__Task 1__.
In the records, swap "Image resolution" for "Display resolution" in the part that opens with the line containing "The image size is (1400, 858)." and closes with the line containing "Action: [x=1427, y=197]". Return only those lines, with nothing else changed.

__Text to read__.
..............................
Saturday, July 23, 2011

Back to the Basics: Air Shipping

In the spirit of the last “Back to the Basics” article on sea shipping, here is the air-shipping counterpart. 

As always, any manufacturing-specific post primarily focuses on promotional products and the ad specialty industry. 

Large portions of orders in the promotional product biz are sent from China to destination by air.  One would think is this very costly and you would be correct in your thinking. 

Some basic discussion points on air shipping:

Packing:  Inform your supplier from the beginning that you are bringing this in by air.  The main reason to spotlight this to your supplier is the purpose of using air efficient packing. 

This is packing that allows the greatest number of pieces per carton at the least amount of cartons, without damaging the goods or the cartons. 

Does the supplier not normally use the most efficient packing?  No, they will not.  It will be their standard packing that is typically for sea shipping.   If your product is customized then any packing they’ve already provided is more times than not ESTIMATED packing and subject it will change.  This will also lead to cost confusion when you’re working to obtain your airfreight quote.
..............................
__Task 2__.
Output the part of the air shipping post that opens with the words containing "Some basic discussion" and closes with "air efficient packing.", copied word for word.
..............................
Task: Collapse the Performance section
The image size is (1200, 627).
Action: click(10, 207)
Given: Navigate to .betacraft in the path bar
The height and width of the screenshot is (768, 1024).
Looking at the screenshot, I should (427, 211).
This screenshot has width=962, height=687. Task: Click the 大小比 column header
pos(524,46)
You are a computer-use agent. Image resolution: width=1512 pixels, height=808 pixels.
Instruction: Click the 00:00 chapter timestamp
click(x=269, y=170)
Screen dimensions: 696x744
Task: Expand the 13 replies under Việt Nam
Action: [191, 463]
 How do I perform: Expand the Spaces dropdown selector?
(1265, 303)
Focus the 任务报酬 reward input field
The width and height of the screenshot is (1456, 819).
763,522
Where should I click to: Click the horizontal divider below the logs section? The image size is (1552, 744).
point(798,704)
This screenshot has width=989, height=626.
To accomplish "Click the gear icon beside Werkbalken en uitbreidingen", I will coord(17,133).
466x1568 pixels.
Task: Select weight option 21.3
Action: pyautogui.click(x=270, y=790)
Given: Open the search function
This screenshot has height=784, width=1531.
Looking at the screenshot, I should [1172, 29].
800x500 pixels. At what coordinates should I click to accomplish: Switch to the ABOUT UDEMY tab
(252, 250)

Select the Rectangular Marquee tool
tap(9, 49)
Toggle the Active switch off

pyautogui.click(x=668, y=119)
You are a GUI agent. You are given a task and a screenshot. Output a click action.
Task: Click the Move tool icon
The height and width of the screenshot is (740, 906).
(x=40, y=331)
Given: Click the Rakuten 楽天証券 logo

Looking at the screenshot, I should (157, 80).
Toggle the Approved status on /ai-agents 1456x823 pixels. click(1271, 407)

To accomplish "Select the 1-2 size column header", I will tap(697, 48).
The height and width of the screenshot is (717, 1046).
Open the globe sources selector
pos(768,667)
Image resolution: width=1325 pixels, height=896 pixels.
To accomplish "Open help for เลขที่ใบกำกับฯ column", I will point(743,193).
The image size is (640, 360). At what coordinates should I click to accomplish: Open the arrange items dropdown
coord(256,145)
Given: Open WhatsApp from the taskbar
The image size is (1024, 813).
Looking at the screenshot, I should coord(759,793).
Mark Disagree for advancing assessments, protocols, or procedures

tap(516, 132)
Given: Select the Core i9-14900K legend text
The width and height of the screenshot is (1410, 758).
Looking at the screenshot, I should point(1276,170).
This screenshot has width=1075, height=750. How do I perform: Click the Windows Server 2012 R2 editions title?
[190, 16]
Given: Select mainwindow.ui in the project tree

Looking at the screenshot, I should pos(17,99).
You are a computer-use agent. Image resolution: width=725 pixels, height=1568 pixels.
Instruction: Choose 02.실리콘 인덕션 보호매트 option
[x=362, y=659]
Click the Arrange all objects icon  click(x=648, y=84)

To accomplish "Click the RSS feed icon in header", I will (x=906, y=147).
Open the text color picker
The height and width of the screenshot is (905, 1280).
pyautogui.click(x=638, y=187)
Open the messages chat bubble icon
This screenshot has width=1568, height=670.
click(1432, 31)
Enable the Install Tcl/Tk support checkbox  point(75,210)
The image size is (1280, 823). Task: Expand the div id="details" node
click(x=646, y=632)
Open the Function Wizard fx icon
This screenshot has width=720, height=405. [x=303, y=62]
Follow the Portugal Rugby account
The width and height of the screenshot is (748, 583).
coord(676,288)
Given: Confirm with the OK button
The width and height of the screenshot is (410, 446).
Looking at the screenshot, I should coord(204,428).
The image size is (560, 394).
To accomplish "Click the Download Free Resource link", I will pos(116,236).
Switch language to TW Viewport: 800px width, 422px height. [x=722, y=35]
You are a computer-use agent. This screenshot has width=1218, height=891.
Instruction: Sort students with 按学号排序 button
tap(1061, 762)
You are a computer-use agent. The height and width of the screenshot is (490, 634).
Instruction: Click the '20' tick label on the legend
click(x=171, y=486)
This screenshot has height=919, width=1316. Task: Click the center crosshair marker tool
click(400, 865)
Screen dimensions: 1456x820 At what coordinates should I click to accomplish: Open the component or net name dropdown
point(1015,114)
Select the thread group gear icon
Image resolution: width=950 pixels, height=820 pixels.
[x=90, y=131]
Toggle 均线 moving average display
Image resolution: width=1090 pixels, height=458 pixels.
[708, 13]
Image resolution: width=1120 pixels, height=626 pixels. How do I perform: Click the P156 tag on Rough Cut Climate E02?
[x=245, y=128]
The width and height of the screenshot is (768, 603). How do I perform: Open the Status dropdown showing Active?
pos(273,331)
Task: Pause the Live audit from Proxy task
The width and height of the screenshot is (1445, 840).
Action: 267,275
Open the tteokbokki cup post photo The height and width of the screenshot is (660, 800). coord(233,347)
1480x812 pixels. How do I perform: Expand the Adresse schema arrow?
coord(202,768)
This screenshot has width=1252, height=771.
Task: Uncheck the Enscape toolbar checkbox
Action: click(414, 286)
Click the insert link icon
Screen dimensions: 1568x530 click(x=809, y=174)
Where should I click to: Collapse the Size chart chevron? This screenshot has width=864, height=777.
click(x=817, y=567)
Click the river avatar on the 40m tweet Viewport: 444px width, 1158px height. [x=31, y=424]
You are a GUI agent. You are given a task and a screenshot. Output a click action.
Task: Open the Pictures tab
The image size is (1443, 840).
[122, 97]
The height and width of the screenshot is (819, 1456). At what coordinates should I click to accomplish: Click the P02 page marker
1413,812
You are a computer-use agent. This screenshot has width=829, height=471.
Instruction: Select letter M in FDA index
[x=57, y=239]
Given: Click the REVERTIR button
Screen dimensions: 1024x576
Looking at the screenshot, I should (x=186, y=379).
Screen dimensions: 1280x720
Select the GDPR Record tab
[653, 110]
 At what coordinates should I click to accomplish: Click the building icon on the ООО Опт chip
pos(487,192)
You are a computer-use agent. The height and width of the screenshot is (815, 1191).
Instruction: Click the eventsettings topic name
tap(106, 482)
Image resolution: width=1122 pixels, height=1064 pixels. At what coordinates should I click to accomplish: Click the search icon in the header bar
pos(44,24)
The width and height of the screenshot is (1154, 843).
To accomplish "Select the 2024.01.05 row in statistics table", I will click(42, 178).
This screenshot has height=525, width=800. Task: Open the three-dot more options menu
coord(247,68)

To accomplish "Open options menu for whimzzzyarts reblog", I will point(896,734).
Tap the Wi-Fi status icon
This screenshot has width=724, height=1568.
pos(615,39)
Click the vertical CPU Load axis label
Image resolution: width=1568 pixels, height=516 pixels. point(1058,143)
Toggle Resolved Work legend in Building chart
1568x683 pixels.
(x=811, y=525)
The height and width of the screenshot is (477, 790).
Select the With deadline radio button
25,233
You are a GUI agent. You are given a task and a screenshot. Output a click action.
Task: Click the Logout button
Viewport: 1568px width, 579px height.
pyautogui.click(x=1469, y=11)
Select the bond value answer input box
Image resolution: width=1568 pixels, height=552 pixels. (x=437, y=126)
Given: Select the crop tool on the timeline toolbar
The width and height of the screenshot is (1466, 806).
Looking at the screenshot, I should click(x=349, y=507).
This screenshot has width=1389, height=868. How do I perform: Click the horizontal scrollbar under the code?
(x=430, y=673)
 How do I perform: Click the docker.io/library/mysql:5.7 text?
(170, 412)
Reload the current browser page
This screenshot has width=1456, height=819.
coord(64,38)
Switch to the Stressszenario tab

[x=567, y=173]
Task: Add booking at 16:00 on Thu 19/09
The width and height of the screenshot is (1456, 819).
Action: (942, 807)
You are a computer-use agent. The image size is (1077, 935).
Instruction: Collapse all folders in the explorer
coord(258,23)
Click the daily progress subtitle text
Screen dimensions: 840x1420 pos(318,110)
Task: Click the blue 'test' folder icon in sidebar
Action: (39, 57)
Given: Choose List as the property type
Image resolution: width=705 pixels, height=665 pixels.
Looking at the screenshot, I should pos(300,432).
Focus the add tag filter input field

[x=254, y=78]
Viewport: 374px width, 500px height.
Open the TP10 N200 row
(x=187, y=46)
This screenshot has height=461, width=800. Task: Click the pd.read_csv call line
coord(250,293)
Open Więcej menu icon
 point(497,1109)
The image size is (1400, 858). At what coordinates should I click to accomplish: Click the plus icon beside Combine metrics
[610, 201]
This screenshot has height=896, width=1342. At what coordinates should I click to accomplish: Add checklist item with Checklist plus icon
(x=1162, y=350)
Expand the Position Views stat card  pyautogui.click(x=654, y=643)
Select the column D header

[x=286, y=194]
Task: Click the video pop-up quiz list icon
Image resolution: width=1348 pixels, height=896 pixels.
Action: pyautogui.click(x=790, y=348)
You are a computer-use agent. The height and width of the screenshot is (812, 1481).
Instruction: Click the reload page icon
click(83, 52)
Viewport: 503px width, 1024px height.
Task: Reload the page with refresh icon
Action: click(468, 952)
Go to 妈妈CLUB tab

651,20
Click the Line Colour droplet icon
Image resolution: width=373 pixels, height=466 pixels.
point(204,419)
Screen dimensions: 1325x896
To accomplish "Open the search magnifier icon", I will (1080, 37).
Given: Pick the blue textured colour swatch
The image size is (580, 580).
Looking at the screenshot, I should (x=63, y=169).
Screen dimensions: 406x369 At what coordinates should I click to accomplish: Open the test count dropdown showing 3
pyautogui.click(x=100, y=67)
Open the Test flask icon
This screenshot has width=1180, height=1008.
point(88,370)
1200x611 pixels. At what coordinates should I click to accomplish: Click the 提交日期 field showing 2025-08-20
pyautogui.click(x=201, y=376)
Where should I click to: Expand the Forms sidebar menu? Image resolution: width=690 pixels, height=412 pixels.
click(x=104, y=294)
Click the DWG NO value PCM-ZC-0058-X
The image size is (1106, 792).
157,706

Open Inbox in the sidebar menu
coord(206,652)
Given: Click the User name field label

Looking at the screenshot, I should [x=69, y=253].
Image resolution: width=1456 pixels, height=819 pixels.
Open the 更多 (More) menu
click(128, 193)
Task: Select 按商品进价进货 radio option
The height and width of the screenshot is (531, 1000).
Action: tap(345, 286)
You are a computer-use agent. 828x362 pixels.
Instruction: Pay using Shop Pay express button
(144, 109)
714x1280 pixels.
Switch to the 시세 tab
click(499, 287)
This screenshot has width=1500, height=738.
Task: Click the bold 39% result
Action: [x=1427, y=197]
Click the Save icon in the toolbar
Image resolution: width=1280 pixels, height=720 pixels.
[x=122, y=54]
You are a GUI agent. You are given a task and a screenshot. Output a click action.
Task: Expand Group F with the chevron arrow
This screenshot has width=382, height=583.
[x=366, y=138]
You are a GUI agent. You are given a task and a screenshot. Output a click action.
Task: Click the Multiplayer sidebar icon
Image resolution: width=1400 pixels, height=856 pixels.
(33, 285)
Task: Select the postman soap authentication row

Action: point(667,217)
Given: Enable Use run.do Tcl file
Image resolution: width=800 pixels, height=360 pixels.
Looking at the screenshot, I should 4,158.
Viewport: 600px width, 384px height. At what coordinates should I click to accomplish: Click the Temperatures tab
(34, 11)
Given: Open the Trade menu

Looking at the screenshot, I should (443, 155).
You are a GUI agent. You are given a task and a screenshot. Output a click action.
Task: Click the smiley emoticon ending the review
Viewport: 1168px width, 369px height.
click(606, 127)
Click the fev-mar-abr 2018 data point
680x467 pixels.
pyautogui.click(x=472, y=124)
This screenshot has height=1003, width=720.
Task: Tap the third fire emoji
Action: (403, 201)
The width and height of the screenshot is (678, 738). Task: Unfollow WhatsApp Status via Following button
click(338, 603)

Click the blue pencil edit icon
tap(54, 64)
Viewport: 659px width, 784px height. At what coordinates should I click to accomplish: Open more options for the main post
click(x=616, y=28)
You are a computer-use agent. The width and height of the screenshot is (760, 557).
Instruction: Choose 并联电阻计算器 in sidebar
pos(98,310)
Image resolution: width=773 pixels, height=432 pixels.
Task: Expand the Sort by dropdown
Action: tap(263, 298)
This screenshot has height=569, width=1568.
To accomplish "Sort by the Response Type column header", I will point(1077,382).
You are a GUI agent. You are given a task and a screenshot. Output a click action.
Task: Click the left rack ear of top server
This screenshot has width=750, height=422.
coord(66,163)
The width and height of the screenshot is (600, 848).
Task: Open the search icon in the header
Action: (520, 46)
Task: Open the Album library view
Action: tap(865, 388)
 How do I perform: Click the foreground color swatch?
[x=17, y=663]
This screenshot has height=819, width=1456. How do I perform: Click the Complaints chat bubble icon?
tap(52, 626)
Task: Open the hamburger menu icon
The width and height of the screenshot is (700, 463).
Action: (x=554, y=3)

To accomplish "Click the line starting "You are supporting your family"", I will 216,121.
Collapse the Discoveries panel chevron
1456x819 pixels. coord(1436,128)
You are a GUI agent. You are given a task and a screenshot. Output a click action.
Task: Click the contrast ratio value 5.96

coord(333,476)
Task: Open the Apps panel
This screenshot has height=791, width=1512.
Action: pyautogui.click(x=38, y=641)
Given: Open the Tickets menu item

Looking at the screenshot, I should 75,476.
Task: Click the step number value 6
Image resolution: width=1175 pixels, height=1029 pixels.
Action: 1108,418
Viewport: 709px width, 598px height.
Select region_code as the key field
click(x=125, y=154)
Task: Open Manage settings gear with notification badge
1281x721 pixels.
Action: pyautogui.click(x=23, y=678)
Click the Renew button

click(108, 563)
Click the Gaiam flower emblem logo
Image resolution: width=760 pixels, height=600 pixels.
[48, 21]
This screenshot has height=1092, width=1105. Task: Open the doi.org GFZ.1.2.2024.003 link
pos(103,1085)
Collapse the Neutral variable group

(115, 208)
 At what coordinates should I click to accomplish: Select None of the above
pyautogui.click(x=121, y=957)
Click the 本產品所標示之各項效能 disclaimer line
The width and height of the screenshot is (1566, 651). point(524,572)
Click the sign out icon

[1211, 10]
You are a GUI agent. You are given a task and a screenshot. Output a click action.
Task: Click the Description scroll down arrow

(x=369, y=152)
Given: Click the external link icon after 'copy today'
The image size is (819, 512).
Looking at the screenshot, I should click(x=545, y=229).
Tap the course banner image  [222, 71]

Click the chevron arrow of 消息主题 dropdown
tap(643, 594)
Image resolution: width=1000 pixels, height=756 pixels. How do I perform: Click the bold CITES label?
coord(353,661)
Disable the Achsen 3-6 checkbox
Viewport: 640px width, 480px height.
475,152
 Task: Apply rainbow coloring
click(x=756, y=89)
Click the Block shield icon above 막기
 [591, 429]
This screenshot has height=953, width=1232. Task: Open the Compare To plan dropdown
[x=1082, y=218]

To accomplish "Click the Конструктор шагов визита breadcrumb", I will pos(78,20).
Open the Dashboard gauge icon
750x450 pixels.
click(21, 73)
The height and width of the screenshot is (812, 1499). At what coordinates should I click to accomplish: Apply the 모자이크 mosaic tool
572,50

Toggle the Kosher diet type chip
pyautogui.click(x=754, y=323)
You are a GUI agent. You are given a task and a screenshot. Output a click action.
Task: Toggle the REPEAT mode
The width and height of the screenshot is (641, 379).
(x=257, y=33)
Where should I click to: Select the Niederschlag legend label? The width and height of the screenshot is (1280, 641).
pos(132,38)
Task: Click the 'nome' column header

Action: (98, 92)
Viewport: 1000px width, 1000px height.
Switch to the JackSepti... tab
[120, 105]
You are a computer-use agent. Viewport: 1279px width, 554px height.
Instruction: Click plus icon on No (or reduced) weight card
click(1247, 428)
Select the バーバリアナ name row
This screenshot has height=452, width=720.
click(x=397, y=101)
..............................
__Task response 1__.
The image size is (1400, 858). At what coordinates should I click to accomplish: Click the plus icon beside Combine metrics
[610, 201]
This screenshot has height=896, width=1342. At what coordinates should I click to accomplish: Add checklist item with Checklist plus icon
(x=1162, y=350)
Expand the Position Views stat card  pyautogui.click(x=654, y=643)
Select the column D header

[x=286, y=194]
Task: Click the video pop-up quiz list icon
Display resolution: width=1348 pixels, height=896 pixels.
Action: pyautogui.click(x=790, y=348)
You are a computer-use agent. The height and width of the screenshot is (812, 1481).
Instruction: Click the reload page icon
click(83, 52)
Viewport: 503px width, 1024px height.
Task: Reload the page with refresh icon
Action: click(468, 952)
Go to 妈妈CLUB tab

651,20
Click the Line Colour droplet icon
Display resolution: width=373 pixels, height=466 pixels.
point(204,419)
Screen dimensions: 1325x896
To accomplish "Open the search magnifier icon", I will (1080, 37).
Given: Pick the blue textured colour swatch
The image size is (580, 580).
Looking at the screenshot, I should (x=63, y=169).
Screen dimensions: 406x369 At what coordinates should I click to accomplish: Open the test count dropdown showing 3
pyautogui.click(x=100, y=67)
Open the Test flask icon
This screenshot has width=1180, height=1008.
point(88,370)
1200x611 pixels. At what coordinates should I click to accomplish: Click the 提交日期 field showing 2025-08-20
pyautogui.click(x=201, y=376)
Where should I click to: Expand the Forms sidebar menu? Display resolution: width=690 pixels, height=412 pixels.
click(x=104, y=294)
Click the DWG NO value PCM-ZC-0058-X
The image size is (1106, 792).
157,706

Open Inbox in the sidebar menu
coord(206,652)
Given: Click the User name field label

Looking at the screenshot, I should [x=69, y=253].
Display resolution: width=1456 pixels, height=819 pixels.
Open the 更多 (More) menu
click(128, 193)
Task: Select 按商品进价进货 radio option
The height and width of the screenshot is (531, 1000).
Action: tap(345, 286)
You are a computer-use agent. 828x362 pixels.
Instruction: Pay using Shop Pay express button
(144, 109)
714x1280 pixels.
Switch to the 시세 tab
click(499, 287)
This screenshot has width=1500, height=738.
Task: Click the bold 39% result
Action: [x=1427, y=197]

__Task response 2__.
Some basic discussion points on air shipping:

Packing:  Inform your supplier from the beginning that you are bringing this in by air.  The main reason to spotlight this to your supplier is the purpose of using air efficient packing.